Chen Jie, Deng Shirong
1 Division of Biostatistics and Data Science, Department of Population Health Sciences, Medical College of Georgia, Augusta University , Augusta, Georgia .
2 School of Mathematics and Statistics, Wuhan University , Wuhan, China .
J Comput Biol. 2018 Oct;25(10):1128-1140. doi: 10.1089/cmb.2018.0053. Epub 2018 Jul 27.
In this article, we investigate the problem of detecting boundaries of DNA copy number variation (CNV) regions using the DNA-sequencing data from multiple subject samples. Genomic features along the linear realization of the actual genome are correlated, especially within vicinity of a locus, so are the sequencing reads along the genome. It is then crucial to take the correlated structure of such high-throughput genomic data into consideration when modeling DNA-sequencing data for CNV detection from statistical and computational viewpoints. We use the framework of a fused Lasso latent feature model to solve the problem, and propose a modified information criterion for selecting the tuning parameter when search for common CNVs is shared by multiple subjects. Simulation studies and application on multiple subjects' next-generation sequencing data, downloaded from the 1000 Genome Project, showed that the proposed approach can effectively identify individual CNVs of a single subject profile and common CNVs shared by multiple subjects.

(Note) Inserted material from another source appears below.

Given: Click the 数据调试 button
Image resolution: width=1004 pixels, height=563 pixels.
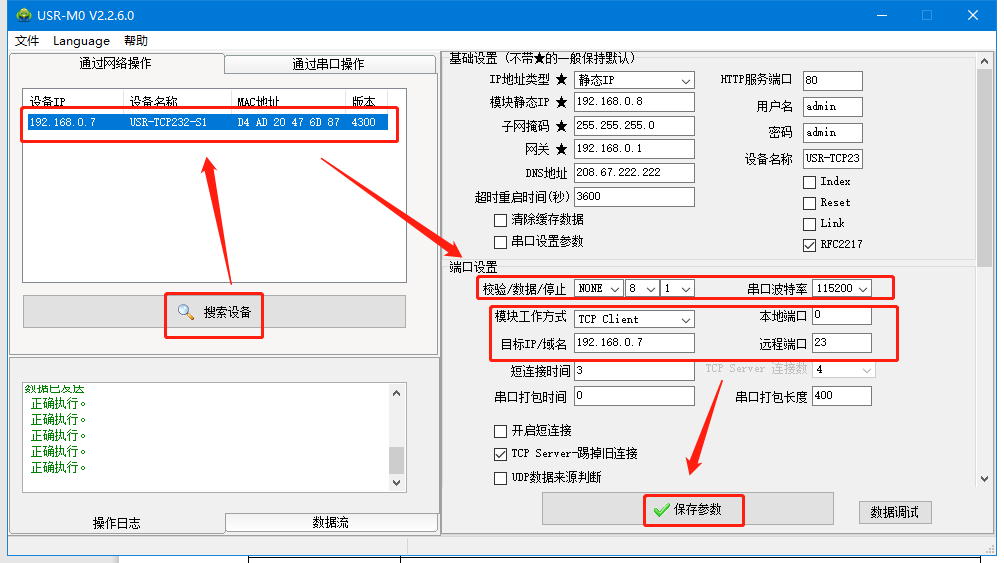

在本文中,我们研究了利用来自多个个体样本的DNA测序数据检测DNA拷贝数变异(CNV)区域边界的问题。沿着实际基因组的线性实现的基因组特征是相关的,特别是在一个基因座附近,沿着基因组的测序读数也是如此。因此,从统计和计算的角度对用于CNV检测的DNA测序数据进行建模时,考虑这种高通量基因组数据的相关结构至关重要。我们使用融合套索潜在特征模型的框架来解决该问题,并提出了一种改进的信息准则,用于在多个个体共享寻找常见CNV时选择调谐参数。对从千人基因组计划下载的多个个体的下一代测序数据进行的模拟研究和应用表明,所提出的方法可以有效地识别单个个体图谱的个体CNV以及多个个体共享的常见CNV。